Gretchen and I spent part of the day together on Sunday and it seems like it had been awhile since we were together because I was really sick and last week Gretchen got sick. It was the first time in a few weeks that we both felt well. It was a nice day and we walked all the way to the end of our road and down to Hutchinson farm near the railroad tracks. We came home and Mom had dinner ready and we ate goulash which is Gretchens favorite meal when she comes over to the ranch. Most importantly we finally got to kiss again and I really enjoy kissing her so much that I didn't want to stop, but Dad came to my room and said that Gretchens Mom was outside. Gretchen says that she tells her Mom almost everyday that she doesn't want to leave California and her Mom says that she misses her friends in New Mexico and she wants to go back before summer. I told her that maybe she could live with us and she just gave me a look that made it seem like what I said was nice but kind of silly. I said that it may be silly but "it never hurts to try", as Grandpa says. I feel like that I think about Gretchen way too often and I miss her a lot when I don't see her for a couple days and her Mom goes out a lot so Gretchen has to babysit all the time.
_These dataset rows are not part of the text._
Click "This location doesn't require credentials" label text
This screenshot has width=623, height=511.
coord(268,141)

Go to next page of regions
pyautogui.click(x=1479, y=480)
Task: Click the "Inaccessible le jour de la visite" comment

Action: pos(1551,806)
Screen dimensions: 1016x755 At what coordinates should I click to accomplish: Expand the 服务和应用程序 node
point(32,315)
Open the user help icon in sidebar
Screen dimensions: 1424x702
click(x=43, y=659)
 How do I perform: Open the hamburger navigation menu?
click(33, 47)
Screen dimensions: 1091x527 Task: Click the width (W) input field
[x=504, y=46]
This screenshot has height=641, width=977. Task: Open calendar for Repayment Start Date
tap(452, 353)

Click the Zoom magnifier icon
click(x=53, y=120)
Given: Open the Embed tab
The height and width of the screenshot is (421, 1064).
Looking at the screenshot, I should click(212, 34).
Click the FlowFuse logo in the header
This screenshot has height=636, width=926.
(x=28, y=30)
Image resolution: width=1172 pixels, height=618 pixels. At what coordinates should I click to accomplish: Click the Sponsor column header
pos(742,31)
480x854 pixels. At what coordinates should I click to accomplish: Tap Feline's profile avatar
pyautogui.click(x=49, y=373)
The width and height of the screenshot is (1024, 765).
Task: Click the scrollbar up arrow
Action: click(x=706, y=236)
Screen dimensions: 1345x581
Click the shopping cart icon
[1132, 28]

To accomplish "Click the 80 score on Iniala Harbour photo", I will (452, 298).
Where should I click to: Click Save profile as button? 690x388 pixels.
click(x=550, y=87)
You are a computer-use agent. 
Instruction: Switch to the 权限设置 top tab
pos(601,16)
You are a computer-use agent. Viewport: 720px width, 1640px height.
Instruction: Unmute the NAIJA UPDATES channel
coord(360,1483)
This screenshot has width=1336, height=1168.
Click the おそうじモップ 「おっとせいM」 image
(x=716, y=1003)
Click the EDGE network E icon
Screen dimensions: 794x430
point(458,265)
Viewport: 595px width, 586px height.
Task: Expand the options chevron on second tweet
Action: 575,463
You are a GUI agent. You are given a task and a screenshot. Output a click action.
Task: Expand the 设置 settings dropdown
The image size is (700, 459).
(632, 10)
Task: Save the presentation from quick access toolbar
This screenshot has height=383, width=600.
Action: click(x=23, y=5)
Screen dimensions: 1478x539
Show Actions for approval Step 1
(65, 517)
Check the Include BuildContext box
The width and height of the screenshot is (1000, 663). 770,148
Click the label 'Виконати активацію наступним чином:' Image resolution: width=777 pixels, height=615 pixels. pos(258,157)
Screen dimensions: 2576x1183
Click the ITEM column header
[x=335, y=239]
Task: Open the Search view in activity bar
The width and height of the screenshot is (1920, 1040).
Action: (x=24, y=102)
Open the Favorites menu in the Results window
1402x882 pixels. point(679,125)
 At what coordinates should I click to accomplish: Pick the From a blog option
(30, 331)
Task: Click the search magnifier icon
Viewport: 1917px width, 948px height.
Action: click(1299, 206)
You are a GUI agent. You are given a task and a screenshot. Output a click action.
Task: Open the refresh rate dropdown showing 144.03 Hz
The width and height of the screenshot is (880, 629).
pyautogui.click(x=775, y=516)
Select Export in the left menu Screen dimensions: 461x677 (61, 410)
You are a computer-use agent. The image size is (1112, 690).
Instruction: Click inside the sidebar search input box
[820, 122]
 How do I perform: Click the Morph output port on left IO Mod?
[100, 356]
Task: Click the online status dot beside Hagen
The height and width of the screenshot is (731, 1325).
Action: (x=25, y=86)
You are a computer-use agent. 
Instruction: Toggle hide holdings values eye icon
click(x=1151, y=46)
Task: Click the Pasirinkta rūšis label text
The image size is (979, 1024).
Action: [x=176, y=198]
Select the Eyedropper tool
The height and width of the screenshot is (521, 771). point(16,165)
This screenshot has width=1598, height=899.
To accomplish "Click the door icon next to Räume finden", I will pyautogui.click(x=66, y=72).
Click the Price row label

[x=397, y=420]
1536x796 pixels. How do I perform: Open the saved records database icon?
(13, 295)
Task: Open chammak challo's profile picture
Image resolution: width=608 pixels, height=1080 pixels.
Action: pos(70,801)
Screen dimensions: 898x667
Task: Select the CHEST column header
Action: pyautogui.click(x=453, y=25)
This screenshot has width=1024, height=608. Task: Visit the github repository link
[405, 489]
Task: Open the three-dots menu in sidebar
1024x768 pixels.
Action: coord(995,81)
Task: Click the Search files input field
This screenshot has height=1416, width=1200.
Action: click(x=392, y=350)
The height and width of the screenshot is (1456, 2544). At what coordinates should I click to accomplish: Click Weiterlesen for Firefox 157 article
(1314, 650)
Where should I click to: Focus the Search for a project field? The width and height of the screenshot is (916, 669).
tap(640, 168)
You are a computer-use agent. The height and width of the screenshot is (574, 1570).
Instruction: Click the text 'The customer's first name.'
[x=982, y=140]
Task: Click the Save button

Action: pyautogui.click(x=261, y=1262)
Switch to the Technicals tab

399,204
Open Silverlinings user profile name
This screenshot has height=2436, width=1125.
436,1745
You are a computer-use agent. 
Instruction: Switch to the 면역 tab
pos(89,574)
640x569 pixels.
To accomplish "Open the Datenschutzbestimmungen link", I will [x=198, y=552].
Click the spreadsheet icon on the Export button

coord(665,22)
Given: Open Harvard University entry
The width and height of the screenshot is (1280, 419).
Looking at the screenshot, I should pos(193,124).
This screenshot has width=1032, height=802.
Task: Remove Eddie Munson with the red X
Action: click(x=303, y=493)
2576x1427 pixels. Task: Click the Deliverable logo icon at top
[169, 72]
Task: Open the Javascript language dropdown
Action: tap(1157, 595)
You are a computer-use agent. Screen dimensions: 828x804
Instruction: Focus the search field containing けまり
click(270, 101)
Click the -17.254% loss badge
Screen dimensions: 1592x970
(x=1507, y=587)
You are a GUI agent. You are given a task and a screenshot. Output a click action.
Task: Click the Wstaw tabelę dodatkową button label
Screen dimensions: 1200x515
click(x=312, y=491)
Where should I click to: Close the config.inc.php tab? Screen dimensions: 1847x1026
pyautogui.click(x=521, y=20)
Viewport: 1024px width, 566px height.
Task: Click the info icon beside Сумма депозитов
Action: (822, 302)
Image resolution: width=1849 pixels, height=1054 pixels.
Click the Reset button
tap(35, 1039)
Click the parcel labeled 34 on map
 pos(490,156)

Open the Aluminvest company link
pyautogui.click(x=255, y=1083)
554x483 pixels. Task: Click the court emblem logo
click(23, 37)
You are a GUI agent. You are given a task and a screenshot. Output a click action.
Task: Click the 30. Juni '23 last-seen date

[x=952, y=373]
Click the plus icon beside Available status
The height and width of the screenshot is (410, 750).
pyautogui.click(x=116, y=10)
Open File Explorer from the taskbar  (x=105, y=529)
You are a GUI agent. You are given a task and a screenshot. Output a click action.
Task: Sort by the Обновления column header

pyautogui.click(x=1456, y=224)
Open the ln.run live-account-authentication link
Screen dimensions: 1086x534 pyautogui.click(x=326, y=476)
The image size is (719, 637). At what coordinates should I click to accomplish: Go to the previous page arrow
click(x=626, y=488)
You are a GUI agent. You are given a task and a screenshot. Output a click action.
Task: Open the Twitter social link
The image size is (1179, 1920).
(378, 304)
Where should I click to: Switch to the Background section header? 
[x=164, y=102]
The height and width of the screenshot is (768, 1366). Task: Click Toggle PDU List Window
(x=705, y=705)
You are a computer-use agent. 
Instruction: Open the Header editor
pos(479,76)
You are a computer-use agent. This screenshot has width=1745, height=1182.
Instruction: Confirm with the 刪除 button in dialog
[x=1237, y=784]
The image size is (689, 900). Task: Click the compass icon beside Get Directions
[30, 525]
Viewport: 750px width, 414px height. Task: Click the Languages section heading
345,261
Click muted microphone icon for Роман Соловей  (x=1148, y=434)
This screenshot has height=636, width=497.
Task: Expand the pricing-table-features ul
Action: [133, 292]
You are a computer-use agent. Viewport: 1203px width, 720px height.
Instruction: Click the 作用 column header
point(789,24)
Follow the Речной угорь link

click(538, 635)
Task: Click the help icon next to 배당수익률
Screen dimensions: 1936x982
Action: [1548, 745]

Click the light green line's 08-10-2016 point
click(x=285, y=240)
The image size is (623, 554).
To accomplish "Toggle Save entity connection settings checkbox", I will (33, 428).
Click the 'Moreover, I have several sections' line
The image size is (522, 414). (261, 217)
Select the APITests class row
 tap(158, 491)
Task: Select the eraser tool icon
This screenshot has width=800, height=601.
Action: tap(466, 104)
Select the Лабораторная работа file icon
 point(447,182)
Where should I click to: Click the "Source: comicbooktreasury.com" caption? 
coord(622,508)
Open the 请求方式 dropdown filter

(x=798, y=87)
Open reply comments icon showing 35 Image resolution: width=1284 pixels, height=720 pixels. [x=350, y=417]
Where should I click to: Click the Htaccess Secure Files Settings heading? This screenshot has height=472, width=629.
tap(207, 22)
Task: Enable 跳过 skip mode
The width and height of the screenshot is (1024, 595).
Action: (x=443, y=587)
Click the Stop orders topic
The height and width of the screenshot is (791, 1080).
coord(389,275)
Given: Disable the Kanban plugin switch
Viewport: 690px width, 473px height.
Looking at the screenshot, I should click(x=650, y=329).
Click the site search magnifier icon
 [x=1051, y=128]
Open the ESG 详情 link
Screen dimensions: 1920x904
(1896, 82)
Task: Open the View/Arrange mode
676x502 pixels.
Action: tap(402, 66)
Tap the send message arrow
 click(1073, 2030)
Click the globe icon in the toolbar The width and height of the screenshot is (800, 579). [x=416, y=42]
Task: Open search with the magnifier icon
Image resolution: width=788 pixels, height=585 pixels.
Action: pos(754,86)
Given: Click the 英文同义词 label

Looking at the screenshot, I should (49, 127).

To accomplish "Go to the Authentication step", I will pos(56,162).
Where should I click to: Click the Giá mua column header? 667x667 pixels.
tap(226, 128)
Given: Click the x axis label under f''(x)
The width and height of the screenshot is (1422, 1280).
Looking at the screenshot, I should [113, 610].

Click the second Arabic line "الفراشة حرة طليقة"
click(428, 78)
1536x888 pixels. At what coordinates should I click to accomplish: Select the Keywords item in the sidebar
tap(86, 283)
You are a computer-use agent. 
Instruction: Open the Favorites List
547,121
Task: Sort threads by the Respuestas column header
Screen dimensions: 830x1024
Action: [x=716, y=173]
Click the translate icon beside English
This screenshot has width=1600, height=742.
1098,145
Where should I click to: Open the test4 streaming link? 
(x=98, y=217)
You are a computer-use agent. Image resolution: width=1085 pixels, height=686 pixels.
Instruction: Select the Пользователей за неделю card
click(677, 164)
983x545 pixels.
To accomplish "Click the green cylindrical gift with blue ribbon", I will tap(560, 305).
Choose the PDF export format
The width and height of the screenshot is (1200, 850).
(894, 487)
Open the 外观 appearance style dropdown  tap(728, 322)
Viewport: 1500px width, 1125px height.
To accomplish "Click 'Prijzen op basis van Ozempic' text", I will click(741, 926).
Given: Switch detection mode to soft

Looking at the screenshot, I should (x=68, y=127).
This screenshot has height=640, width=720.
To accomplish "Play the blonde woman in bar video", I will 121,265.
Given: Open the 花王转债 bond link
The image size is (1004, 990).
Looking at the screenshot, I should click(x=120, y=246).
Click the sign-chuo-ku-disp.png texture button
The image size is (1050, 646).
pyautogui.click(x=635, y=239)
I asked my Mom what to do about my feelings for Gretchen and how I never want her to leave even though she may have to. Mom said that the hard part of life is losing people that you care about whether they die or just move away and that it is something that "never gets easier no matter how old you get". I said "that isn't really helping me Mom" and she said that sometimes what people need is just to feel loved and as long as you feel that way no matter how much it hurts if she leaves that "love conquers all and no matter how far away someone is, they are always with you". That kind of made me feel a little better, but not enough to make me feel like I did at the movie theater on Valentines day. "Being enamored with someone is the best feeling in the world", Mom said. Is that mean "in love" I said and she said "something like that". She said that it is best to "keep focused on the things you love in life", but that you have to be careful not to "put all your eggs in one basket". Mom then said that she has noticed that I don't talk about writing as much anymore and she hasn't seen me write at the kitchen table as often lately. "I know" I said, "but I have been reading more..." "and talking on the phone with Gretchen" Mom interrupted. She then suggested that I write letters to Gretchen so that I combine two things that I love. I said that I would but that I like the sound of her voice too much. "Its ok" Mom said "but don't forget about how much you like to write. That's all I am saying". "I love you Jem", she said "and anytime you feel bad, I will always be here." I told her "Thank you and I love you too".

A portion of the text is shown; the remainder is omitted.